Everyone knows it was bats. Or pangolins.
(whatever those are)
Only in the USA...................
Armored anteaters.....................
Related topics from the YP keyword below.
[I set the time index to skip the intro] James Howard-Johnston (University of Oxford)- The Last Great War of Antiquity (Oxford University Press, 2021). 1st Online Edinburgh Byzantine Book Festival, 5-7 February, 2021. Chaired by: Yannis Stouraitis, University of Edinburgh. Organised by: Petros Bouras-Vallianatos, University of Edinburgh.James Howard-Johnston - The Last Great War of Antiquity
February 17, 2021 | Online Edinburgh Byzantine Book Festival
Interesting and, pardon me for smiling, but for the news of the demise of the last outlet of the Howard Johnson chain to coincide with this erudite professor that bears such a similar family name, ...
Thanks for the posting!
My concern is the next cool period may usher in the Big One, the descent into the next Ice Age. Glad I won’t live to see it.
I agree. The trend is each cool period is worse than the prior. The next one will probably be cooler than the frigid cold that Hillary is to Bill.

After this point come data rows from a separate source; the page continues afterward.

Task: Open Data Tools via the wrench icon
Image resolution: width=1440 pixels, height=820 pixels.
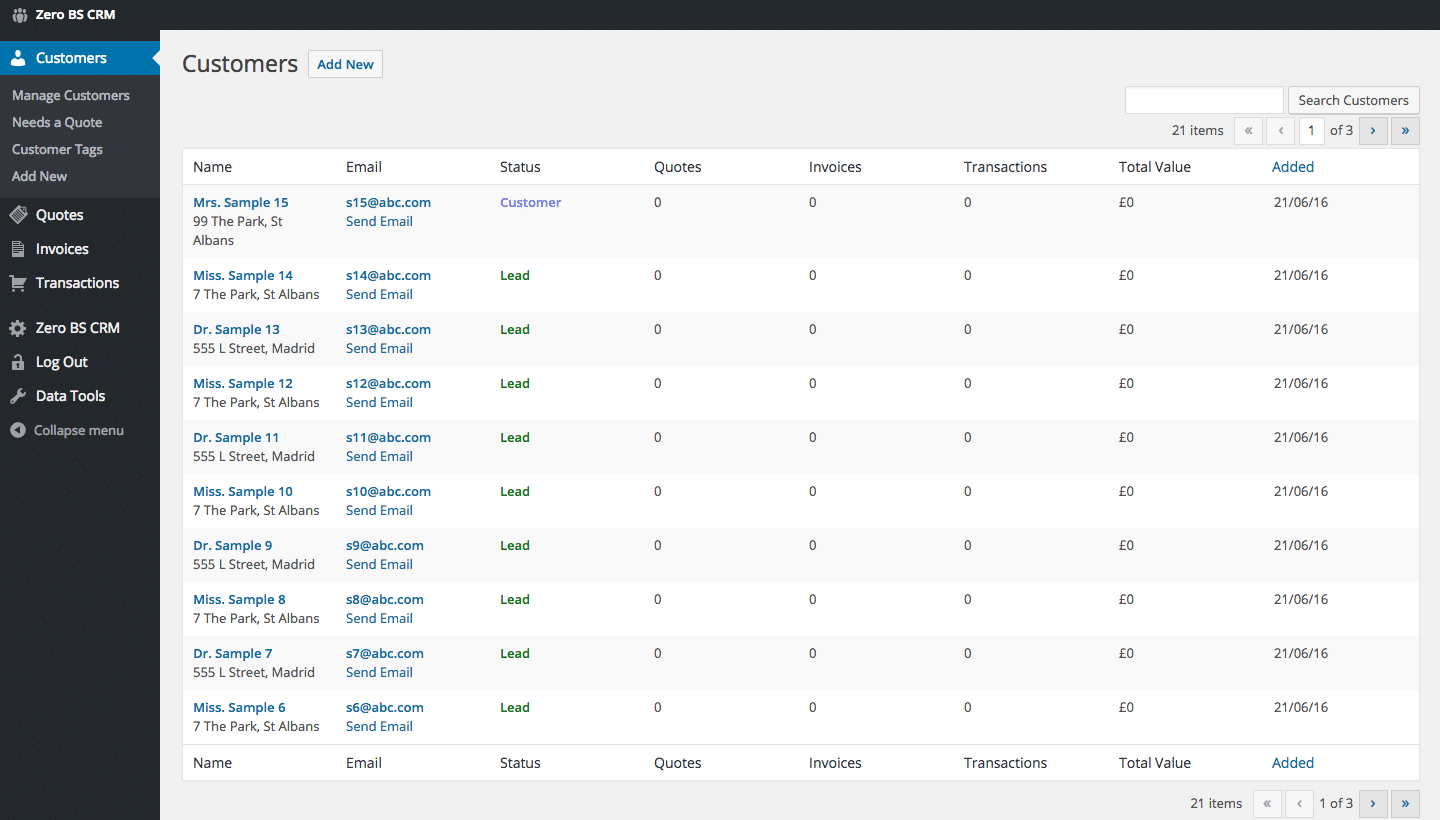Action: click(18, 395)
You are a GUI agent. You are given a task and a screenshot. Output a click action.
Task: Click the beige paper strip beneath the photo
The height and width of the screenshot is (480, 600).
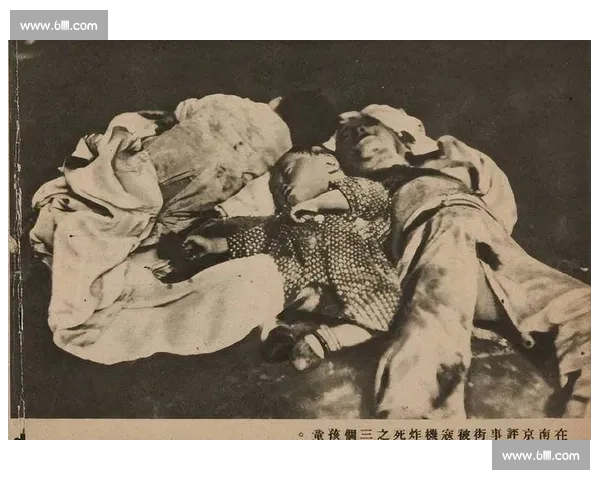(150, 430)
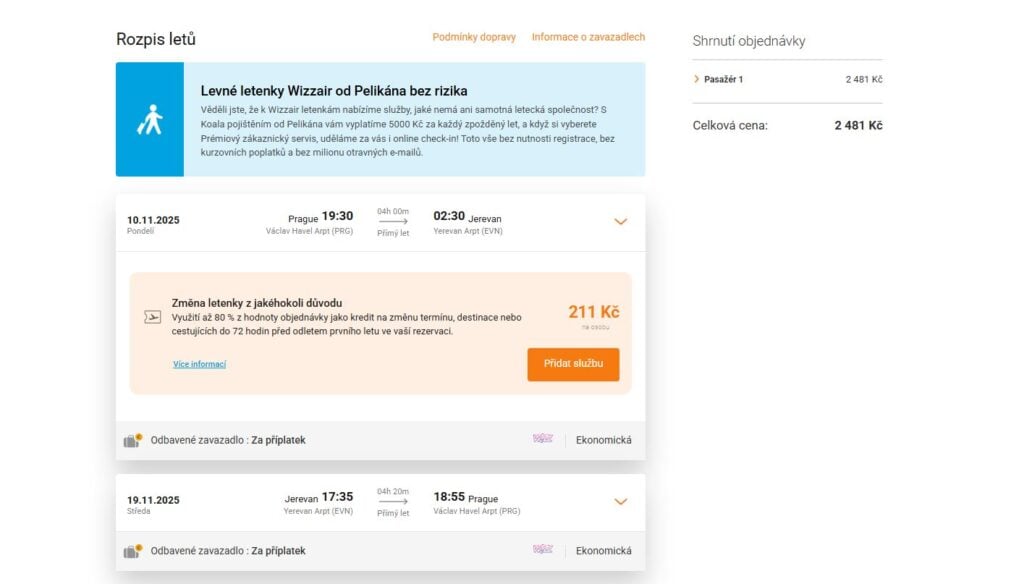Click the direct-flight arrow under 04h 00m

393,222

That’s colder than a witch’s . . . wait a minute, Hillary is a witch!
There’s a reporter who covers astronomy news that has an amusingly apropos name, Michelle Starr.
[snip] In 1338 or 1339 “Bačaq, a faithful woman” in her 40s who stood just four feet, eight inches, died and was buried in the Kara-Djigach cemetery, about seven miles outside Bishkek, the capital of what is now Kyrgyzstan. Her tombstone was inscribed in Syriac, an Aramaic dialect. She was one of 114 people buried there during those two years—who accounted for one quarter of all the cemetery’s burials while it was in operation from 1245 to 1345. Bačaq’s tombstone does not mention a cause of death, but other 1338–1339 tombstones do: mawtānā, or pestilence. Today it is called plague. [/snip]
Ancient Women’s Teeth Reveal Origins of 14th-Century Black Death
A medieval cemetery yields DNA evidence of the deadly pandemic bacterium’s Central Asian ancestor
https://www.scientificamerican.com/article/ancient-women-rsquo-s-teeth-reveal-origins-of-14-century-black-death/
You might also read Tales from the Decameron written in 1351. It is the story of 10 “elites” of the day practicing social distancing by isolating themselves in a villa during the 1348 plague in Italy.
They pass the time telling each other short stories about life , love, and the plague. I believe it is the only work of art about the Black Death that was written contemporaneously. I was a voracious reader at 10-12 and somehow came across it in a libaray.